Le syndrome d'insomnie produit par élimination des noyaux du raphé peut être aussi obtenu par inactivation réversible de la partie inférieure du tronc cérébral (où ces noyaux sont particulièrement bien représentés) à l'aide du refroidissement ou du blocage pharmacologique local, comme il ressort des expériences de l'école de Pise. D'après Moruzzi, le sommeil léger est la conséquence du freinage actif du centre de l'éveil situé dans la partie supérieure du tronc cérébral par les structures de l'endormissement, qui, elles, siègent dans sa partie inférieure. Néanmoins, outre ce mécanisme, on ne saurait ignorer le rôle de l'écorce cérébrale dans le déclenchement du sommeil léger, attesté par la disparition de ce sommeil après destruction du cortex cérébral.

Deux phases

Quant au sommeil paradoxal, il paraît être induit par un groupe de cellules constituant le locus coeruleus, ainsi nommé à cause de sa couleur bleuâtre, situé de part et d'autre de la protubérance (partie moyenne du tronc cérébral). À ce niveau, on a montré par des méthodes de fluorescence la présence d'un autre médiateur chimique, la noradrénaline. La destruction du locus coeruleus entraîne, d'après Jouvet, la disparition élective du sommeil paradoxal, comme celle du système du raphé fait disparaître le sommeil léger.

L'effet compétitif des deux substances, la sérotonine et la noradrénaline, sécrétées à deux niveaux du cerveau, respectivement le système du raphé et le locus coeruleus, pourrait ainsi rendre compte de l'enchaînement des deux phases du sommeil. Dans un premier temps, la sérotonine serait inhibitrice du centre de l'éveil, initiant le sommeil et faisant disparaître les rythmes rapides de l'électro-encéphalogramme et les mouvements oculaires.

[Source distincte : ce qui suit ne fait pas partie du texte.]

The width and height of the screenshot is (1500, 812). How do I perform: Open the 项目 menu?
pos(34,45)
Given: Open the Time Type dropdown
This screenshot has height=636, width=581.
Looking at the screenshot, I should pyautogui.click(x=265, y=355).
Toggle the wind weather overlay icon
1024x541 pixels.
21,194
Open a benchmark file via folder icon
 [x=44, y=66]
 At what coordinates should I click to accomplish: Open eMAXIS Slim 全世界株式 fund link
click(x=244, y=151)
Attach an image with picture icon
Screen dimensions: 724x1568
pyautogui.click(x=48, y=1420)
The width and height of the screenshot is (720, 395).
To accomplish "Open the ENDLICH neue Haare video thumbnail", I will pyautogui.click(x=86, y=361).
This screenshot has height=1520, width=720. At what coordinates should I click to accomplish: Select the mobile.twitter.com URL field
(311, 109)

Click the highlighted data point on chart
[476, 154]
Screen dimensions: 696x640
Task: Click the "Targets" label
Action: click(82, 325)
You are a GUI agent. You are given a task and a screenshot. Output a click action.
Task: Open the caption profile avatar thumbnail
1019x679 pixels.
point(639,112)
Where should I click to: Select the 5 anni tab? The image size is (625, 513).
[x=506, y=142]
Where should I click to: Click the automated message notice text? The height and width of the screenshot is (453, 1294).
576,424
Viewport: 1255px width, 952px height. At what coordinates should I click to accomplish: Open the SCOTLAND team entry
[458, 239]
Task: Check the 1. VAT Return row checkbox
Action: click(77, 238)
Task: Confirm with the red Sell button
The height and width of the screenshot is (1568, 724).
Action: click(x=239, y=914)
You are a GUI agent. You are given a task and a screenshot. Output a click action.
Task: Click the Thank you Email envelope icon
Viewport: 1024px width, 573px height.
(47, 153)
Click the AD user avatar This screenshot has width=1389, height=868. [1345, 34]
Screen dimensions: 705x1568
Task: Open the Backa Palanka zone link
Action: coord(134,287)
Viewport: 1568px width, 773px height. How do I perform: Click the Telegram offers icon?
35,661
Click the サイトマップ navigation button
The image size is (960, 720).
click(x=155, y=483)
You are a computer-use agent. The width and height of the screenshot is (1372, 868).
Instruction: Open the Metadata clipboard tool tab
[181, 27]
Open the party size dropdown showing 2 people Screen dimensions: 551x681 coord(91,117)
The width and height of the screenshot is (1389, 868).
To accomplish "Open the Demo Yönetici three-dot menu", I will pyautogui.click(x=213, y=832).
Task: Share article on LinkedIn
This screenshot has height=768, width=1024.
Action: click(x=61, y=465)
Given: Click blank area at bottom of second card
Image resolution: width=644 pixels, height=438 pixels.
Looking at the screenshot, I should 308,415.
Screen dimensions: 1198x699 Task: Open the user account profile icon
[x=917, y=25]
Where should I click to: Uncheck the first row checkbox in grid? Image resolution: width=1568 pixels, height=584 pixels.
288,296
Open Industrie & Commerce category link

Dans une deuxième phase, et la plus profonde, la noradrénaline remplacerait la sérotonine, en annulant ses effets (d'où rythmes cérébraux rapides et mouvements oculaires) et en inhibant complètement le tonus musculaire.

La mémoire

Depuis que le siège de la mémoire a été situé, au XVIIe siècle, par Gassendi et l'anatomiste anglais Willis inter plicas cerebri, la science n'a pas cessé d'interroger le cerveau sur les mécanismes qui président à la rétention et à l'évocation des connaissances acquises. Par une méthode simple, mais constituant un instrument de travail très efficace, le réflexe conditionné, les expérimentateurs ont reçu de Pavlov le moyen d'obtenir des phénomènes de mémoire, dont l'analyse a pu être poussée par l'évolution ultérieure des techniques neurophysiologiques (stimulation électrique ou destructions localisées des structures cérébrales, enregistrement de l'activité électrique du cerveau pendant le comportement). On accepte maintenant que la circulation d'influx dans des circuits clos de cellules nerveuses interconnectées est à la base de la mémoire de courte durée, et que des remaniements de la structure moléculaire des neurones assurent les phénomènes de mémoire plus tardive et de longue durée. De nombreux travaux sur la transmission des caractères héréditaires et sur le codage moléculaire ont suggéré que les phénomènes de mémoire pourraient bientôt être fondés sur des mécanismes très similaires, comportant des modifications dans la structure des acides nucléiques (ADN et ARN). Le remaniement chimique comme base de la mémoire stable a tellement changé les idées dans ce domaine que certains auteurs ont mis en doute la dépendance de la mémoire d'une certaine organisation structurale du système nerveux central, en considérant le stockage de l'information comme un processus essentiellement chimique. Babich et Jacobson (1965) ont prétendu qu'après avoir établi un apprentissage chez des animaux, si ceux-ci sont sacrifiés et l'ARN contenu dans leur cerveau injecté à des animaux « naïfs » de la même espèce (et même d'espèce différente), on obtient un transfert de l'apprentissage. En d'autres termes, l'ARN des animaux « donneurs » facilite l'apprentissage des animaux « naïfs ».